DATA LISTING START

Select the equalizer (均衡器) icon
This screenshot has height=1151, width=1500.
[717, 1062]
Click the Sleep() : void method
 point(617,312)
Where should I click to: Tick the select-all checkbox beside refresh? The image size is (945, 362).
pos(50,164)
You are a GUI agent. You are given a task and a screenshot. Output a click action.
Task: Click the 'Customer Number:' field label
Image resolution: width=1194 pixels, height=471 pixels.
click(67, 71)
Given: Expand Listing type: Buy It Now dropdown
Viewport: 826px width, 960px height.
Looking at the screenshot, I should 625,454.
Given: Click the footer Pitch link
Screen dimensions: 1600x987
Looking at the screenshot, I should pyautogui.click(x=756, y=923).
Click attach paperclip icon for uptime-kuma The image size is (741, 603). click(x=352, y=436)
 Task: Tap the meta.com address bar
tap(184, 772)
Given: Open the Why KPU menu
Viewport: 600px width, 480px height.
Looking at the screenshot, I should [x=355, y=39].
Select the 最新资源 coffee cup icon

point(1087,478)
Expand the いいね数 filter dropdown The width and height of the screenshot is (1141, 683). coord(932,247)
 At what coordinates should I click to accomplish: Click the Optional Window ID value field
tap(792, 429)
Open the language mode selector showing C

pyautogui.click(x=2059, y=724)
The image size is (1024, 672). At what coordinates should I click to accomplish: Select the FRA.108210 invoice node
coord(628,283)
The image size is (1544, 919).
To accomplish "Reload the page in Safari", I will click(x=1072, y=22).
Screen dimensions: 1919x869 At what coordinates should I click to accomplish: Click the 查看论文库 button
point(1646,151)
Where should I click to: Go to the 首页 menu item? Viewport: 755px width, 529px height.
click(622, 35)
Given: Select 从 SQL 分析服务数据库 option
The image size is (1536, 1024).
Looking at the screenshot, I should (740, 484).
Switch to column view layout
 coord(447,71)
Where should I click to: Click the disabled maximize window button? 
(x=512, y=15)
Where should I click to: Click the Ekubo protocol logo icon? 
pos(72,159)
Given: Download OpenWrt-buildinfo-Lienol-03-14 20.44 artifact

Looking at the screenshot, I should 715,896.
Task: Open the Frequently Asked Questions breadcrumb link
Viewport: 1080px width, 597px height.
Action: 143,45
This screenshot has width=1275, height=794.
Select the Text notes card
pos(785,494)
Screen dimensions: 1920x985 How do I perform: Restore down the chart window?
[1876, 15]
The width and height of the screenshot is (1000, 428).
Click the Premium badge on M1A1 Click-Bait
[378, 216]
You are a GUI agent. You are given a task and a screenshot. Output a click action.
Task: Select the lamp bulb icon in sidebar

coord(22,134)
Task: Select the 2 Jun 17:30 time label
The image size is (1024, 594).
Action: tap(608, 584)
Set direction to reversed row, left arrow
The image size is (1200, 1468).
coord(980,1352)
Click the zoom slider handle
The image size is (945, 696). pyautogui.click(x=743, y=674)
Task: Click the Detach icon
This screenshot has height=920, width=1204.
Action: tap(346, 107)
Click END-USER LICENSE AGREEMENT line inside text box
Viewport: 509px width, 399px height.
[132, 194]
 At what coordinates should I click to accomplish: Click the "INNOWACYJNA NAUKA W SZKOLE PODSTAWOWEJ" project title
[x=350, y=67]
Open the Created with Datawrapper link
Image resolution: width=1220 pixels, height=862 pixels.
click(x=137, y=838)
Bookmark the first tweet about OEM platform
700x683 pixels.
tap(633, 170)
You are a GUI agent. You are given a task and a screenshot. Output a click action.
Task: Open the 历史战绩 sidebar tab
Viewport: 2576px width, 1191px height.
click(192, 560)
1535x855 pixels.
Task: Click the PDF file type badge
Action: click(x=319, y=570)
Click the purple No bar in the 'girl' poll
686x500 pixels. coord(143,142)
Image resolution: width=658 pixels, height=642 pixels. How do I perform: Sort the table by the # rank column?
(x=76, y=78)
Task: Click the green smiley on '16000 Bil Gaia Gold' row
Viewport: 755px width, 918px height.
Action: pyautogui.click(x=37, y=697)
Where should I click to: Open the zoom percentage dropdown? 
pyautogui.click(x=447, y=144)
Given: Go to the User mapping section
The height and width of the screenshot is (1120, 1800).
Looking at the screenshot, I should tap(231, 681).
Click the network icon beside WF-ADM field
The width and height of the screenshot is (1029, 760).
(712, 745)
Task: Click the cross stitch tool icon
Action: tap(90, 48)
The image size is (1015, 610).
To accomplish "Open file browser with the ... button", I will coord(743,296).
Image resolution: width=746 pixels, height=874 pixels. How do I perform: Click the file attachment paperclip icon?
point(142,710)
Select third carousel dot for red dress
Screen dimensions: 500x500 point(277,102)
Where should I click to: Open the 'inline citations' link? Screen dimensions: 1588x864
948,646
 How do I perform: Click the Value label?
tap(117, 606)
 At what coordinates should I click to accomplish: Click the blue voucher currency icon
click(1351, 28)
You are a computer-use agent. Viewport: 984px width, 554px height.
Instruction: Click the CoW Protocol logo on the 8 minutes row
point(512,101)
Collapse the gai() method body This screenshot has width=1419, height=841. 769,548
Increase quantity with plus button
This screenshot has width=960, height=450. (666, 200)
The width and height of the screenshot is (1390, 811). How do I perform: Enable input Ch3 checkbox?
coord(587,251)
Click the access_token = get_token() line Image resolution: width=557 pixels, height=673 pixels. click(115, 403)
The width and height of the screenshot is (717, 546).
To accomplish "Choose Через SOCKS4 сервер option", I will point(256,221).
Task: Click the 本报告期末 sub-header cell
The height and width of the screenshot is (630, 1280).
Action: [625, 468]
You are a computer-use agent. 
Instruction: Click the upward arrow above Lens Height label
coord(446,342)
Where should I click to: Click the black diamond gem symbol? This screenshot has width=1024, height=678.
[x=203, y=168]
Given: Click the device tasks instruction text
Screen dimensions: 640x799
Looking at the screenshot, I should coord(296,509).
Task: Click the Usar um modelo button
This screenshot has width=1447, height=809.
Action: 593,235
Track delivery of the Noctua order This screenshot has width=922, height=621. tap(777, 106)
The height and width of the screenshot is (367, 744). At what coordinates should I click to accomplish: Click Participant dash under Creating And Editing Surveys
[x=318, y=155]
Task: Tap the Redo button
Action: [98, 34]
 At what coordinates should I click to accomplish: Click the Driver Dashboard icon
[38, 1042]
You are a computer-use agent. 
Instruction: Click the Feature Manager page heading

DATA LISTING END

→ **EXERCISE OBJECTIVE**:
For the listing above, print only the lines starting at the line containing "Task: Select the 2 Jun 17:30 time label" and ending at the line containing "Given: Go to the User mapping section", exactly, both included.

→ **EXERCISE RESPONSE**:
Task: Select the 2 Jun 17:30 time label
The image size is (1024, 594).
Action: tap(608, 584)
Set direction to reversed row, left arrow
The image size is (1200, 1468).
coord(980,1352)
Click the zoom slider handle
The image size is (945, 696). pyautogui.click(x=743, y=674)
Task: Click the Detach icon
This screenshot has height=920, width=1204.
Action: tap(346, 107)
Click END-USER LICENSE AGREEMENT line inside text box
Viewport: 509px width, 399px height.
[132, 194]
 At what coordinates should I click to accomplish: Click the "INNOWACYJNA NAUKA W SZKOLE PODSTAWOWEJ" project title
[x=350, y=67]
Open the Created with Datawrapper link
Image resolution: width=1220 pixels, height=862 pixels.
click(x=137, y=838)
Bookmark the first tweet about OEM platform
700x683 pixels.
tap(633, 170)
You are a GUI agent. You are given a task and a screenshot. Output a click action.
Task: Open the 历史战绩 sidebar tab
Viewport: 2576px width, 1191px height.
click(192, 560)
1535x855 pixels.
Task: Click the PDF file type badge
Action: click(x=319, y=570)
Click the purple No bar in the 'girl' poll
686x500 pixels. coord(143,142)
Image resolution: width=658 pixels, height=642 pixels. How do I perform: Sort the table by the # rank column?
(x=76, y=78)
Task: Click the green smiley on '16000 Bil Gaia Gold' row
Viewport: 755px width, 918px height.
Action: pyautogui.click(x=37, y=697)
Where should I click to: Open the zoom percentage dropdown? 
pyautogui.click(x=447, y=144)
Given: Go to the User mapping section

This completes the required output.